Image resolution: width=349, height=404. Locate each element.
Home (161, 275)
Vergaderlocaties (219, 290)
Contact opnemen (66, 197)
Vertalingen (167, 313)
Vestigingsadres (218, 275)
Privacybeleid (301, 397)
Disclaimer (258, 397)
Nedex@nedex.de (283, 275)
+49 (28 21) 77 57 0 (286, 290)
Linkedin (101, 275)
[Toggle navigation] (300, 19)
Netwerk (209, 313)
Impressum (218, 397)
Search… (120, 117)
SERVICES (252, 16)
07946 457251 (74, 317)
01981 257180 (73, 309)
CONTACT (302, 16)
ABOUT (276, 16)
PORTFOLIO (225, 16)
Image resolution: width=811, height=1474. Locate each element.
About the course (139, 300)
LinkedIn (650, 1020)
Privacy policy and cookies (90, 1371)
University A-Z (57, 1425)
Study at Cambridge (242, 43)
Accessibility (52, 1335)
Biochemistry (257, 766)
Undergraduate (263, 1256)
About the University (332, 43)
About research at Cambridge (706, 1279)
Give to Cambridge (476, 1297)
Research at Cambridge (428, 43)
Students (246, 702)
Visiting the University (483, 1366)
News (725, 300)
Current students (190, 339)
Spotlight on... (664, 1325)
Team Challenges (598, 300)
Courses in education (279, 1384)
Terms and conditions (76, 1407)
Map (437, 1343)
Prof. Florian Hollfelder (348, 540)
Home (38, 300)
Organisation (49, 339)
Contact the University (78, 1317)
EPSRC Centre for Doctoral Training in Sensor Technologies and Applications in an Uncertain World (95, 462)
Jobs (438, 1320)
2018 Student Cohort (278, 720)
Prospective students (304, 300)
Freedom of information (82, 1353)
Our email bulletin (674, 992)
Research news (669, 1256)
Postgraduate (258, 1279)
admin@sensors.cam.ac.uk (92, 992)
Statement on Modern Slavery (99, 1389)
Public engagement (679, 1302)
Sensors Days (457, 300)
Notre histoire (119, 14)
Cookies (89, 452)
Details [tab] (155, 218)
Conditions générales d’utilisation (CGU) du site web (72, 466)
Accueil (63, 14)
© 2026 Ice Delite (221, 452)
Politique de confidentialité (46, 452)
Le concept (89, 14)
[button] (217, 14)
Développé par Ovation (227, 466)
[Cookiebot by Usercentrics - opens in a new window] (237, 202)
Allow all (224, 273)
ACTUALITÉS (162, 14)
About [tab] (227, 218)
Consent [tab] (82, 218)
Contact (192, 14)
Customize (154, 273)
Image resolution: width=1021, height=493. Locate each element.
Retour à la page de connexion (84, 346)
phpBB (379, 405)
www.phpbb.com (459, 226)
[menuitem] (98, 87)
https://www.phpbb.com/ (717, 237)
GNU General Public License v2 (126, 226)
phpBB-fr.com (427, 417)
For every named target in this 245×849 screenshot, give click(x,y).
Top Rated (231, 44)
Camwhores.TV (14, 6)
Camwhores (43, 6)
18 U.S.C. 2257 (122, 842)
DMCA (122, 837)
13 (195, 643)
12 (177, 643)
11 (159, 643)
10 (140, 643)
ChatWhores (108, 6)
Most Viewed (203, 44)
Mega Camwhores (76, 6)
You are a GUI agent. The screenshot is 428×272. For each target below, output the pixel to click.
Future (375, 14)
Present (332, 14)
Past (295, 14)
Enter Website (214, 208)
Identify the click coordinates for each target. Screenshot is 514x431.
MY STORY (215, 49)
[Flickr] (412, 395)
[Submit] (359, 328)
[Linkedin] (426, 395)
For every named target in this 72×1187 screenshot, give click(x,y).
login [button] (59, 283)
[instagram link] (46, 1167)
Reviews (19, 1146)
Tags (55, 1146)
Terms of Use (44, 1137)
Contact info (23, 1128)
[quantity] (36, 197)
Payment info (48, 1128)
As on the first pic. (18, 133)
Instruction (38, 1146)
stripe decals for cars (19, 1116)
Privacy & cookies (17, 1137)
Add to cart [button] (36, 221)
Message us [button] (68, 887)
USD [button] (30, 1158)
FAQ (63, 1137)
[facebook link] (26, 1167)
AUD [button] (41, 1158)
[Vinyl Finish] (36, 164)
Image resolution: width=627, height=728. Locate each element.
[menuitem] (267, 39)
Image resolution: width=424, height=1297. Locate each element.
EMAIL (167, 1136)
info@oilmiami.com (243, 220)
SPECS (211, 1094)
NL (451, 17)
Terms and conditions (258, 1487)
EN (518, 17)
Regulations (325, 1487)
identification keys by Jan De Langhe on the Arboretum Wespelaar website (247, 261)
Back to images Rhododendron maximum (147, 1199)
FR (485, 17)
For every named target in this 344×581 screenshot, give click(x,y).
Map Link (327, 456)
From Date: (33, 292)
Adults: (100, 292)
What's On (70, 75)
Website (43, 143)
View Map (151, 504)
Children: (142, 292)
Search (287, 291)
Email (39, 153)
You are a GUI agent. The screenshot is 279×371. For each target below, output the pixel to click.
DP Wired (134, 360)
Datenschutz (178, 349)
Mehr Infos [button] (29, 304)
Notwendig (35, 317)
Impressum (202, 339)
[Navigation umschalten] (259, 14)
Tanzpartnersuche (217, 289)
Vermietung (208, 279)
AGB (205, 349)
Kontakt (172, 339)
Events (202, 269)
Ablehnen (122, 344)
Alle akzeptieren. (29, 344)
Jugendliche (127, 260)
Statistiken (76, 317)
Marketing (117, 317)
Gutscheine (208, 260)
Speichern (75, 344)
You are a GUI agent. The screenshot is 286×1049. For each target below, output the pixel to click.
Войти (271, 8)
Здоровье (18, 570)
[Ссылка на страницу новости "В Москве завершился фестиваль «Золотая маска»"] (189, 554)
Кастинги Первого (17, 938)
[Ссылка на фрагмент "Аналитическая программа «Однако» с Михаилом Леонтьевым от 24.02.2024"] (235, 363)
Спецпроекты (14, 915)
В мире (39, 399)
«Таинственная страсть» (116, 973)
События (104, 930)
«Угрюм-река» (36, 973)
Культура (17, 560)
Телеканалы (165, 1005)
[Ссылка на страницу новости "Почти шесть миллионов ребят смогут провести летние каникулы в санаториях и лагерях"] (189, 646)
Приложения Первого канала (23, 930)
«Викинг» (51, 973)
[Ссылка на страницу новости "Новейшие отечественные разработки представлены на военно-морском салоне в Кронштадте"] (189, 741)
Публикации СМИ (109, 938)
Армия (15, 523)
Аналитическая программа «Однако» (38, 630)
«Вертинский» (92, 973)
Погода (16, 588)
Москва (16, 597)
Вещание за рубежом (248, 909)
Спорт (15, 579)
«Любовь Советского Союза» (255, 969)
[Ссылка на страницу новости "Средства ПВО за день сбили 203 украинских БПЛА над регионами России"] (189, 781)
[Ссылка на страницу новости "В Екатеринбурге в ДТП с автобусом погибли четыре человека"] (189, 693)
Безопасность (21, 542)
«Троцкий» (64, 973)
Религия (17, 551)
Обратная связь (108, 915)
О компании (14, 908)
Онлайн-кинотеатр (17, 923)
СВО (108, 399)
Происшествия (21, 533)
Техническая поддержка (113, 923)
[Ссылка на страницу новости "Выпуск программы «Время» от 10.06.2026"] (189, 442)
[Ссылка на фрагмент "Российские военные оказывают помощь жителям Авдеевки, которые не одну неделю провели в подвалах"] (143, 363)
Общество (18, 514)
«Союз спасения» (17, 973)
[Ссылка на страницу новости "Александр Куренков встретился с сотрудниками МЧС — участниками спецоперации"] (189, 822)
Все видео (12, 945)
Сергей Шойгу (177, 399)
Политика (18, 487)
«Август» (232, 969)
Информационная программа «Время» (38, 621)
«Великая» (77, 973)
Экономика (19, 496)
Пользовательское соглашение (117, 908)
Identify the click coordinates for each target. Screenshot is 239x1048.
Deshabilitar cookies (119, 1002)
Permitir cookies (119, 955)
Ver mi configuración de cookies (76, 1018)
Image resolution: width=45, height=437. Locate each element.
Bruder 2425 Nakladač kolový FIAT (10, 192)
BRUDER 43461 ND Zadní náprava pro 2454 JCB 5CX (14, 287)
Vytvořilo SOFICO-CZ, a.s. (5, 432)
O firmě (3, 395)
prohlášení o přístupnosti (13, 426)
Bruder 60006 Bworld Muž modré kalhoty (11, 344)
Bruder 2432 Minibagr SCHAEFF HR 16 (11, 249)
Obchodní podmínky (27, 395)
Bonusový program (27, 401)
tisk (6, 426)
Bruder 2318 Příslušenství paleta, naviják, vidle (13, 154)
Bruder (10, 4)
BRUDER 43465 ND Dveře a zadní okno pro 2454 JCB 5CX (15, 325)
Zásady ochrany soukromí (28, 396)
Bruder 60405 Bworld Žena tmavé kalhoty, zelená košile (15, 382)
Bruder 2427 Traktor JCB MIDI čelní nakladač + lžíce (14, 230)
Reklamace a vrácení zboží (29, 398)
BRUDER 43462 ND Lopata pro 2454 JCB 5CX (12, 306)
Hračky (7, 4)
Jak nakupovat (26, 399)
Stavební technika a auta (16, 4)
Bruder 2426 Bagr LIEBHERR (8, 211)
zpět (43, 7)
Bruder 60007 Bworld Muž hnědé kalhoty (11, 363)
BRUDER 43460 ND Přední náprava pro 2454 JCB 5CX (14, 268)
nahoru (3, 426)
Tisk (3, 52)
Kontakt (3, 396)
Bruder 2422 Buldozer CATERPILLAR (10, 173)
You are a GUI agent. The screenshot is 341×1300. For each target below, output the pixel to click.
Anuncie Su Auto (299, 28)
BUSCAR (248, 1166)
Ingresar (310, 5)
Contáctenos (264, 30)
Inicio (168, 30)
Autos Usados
-------
Description of the task:
Put the lines from the one containing "As on the first pic. (18, 133)" through the one containing "Website (43, 143)" into a Markdown table with a "Row" column for the row number and a "Line" column for the line itself. Include only those lines and omit any blank ones.

Exercise answer:
| Row | Line |
|---|---|
| 1 | As on the first pic. (18, 133) |
| 2 | Instruction (38, 1146) |
| 3 | stripe decals for cars (19, 1116) |
| 4 | Privacy & cookies (17, 1137) |
| 5 | Add to cart [button] (36, 221) |
| 6 | Message us [button] (68, 887) |
| 7 | USD [button] (30, 1158) |
| 8 | FAQ (63, 1137) |
| 9 | [facebook link] (26, 1167) |
| 10 | AUD [button] (41, 1158) |
| 11 | [Vinyl Finish] (36, 164) |
| 12 | Image resolution: width=627, height=728. Locate each element. |
| 13 | [menuitem] (267, 39) |
| 14 | Image resolution: width=424, height=1297. Locate each element. |
| 15 | EMAIL (167, 1136) |
| 16 | info@oilmiami.com (243, 220) |
| 17 | SPECS (211, 1094) |
| 18 | NL (451, 17) |
| 19 | Terms and conditions (258, 1487) |
| 20 | EN (518, 17) |
| 21 | Regulations (325, 1487) |
| 22 | identification keys by Jan De Langhe on the Arboretum Wespelaar website (247, 261) |
| 23 | Back to images Rhododendron maximum (147, 1199) |
| 24 | FR (485, 17) |
| 25 | For every named target in this 344×581 screenshot, give click(x,y). |
| 26 | Map Link (327, 456) |
| 27 | From Date: (33, 292) |
| 28 | Adults: (100, 292) |
| 29 | What's On (70, 75) |
| 30 | Website (43, 143) |